►

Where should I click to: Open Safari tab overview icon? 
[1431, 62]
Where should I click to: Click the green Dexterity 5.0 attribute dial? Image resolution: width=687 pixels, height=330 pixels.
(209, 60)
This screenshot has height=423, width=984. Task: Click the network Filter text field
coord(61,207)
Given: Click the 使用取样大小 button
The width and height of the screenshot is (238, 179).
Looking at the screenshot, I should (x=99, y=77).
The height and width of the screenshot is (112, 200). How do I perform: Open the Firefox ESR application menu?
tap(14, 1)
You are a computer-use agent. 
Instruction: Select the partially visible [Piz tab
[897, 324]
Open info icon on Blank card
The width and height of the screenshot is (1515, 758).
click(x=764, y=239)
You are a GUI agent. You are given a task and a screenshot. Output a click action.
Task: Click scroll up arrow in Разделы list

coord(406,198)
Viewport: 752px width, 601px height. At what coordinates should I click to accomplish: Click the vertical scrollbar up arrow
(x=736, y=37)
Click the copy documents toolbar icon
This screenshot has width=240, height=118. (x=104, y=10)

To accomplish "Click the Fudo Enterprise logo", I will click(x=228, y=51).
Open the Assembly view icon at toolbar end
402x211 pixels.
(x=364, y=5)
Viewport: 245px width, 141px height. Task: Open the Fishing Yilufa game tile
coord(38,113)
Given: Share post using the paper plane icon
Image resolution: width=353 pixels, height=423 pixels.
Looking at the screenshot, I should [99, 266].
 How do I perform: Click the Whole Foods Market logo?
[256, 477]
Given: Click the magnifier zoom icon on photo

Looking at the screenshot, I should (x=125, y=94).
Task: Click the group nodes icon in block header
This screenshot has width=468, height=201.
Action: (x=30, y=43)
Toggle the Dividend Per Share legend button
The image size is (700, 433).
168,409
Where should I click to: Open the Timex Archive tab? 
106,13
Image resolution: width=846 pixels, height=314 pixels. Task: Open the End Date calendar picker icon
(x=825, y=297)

◄

Prompt:
Transcribe the material above in its entirety. Match it exactly.

Answer for the task:
Where should I click to: Open Safari tab overview icon? 
[1431, 62]
Where should I click to: Click the green Dexterity 5.0 attribute dial? Image resolution: width=687 pixels, height=330 pixels.
(209, 60)
This screenshot has height=423, width=984. Task: Click the network Filter text field
coord(61,207)
Given: Click the 使用取样大小 button
The width and height of the screenshot is (238, 179).
Looking at the screenshot, I should (x=99, y=77).
The height and width of the screenshot is (112, 200). How do I perform: Open the Firefox ESR application menu?
tap(14, 1)
You are a computer-use agent. 
Instruction: Select the partially visible [Piz tab
[897, 324]
Open info icon on Blank card
The width and height of the screenshot is (1515, 758).
click(x=764, y=239)
You are a GUI agent. You are given a task and a screenshot. Output a click action.
Task: Click scroll up arrow in Разделы list

coord(406,198)
Viewport: 752px width, 601px height. At what coordinates should I click to accomplish: Click the vertical scrollbar up arrow
(x=736, y=37)
Click the copy documents toolbar icon
This screenshot has width=240, height=118. (x=104, y=10)

To accomplish "Click the Fudo Enterprise logo", I will click(x=228, y=51).
Open the Assembly view icon at toolbar end
402x211 pixels.
(x=364, y=5)
Viewport: 245px width, 141px height. Task: Open the Fishing Yilufa game tile
coord(38,113)
Given: Share post using the paper plane icon
Image resolution: width=353 pixels, height=423 pixels.
Looking at the screenshot, I should [99, 266].
 How do I perform: Click the Whole Foods Market logo?
[256, 477]
Given: Click the magnifier zoom icon on photo

Looking at the screenshot, I should (x=125, y=94).
Task: Click the group nodes icon in block header
This screenshot has width=468, height=201.
Action: (x=30, y=43)
Toggle the Dividend Per Share legend button
The image size is (700, 433).
168,409
Where should I click to: Open the Timex Archive tab? 
106,13
Image resolution: width=846 pixels, height=314 pixels. Task: Open the End Date calendar picker icon
(x=825, y=297)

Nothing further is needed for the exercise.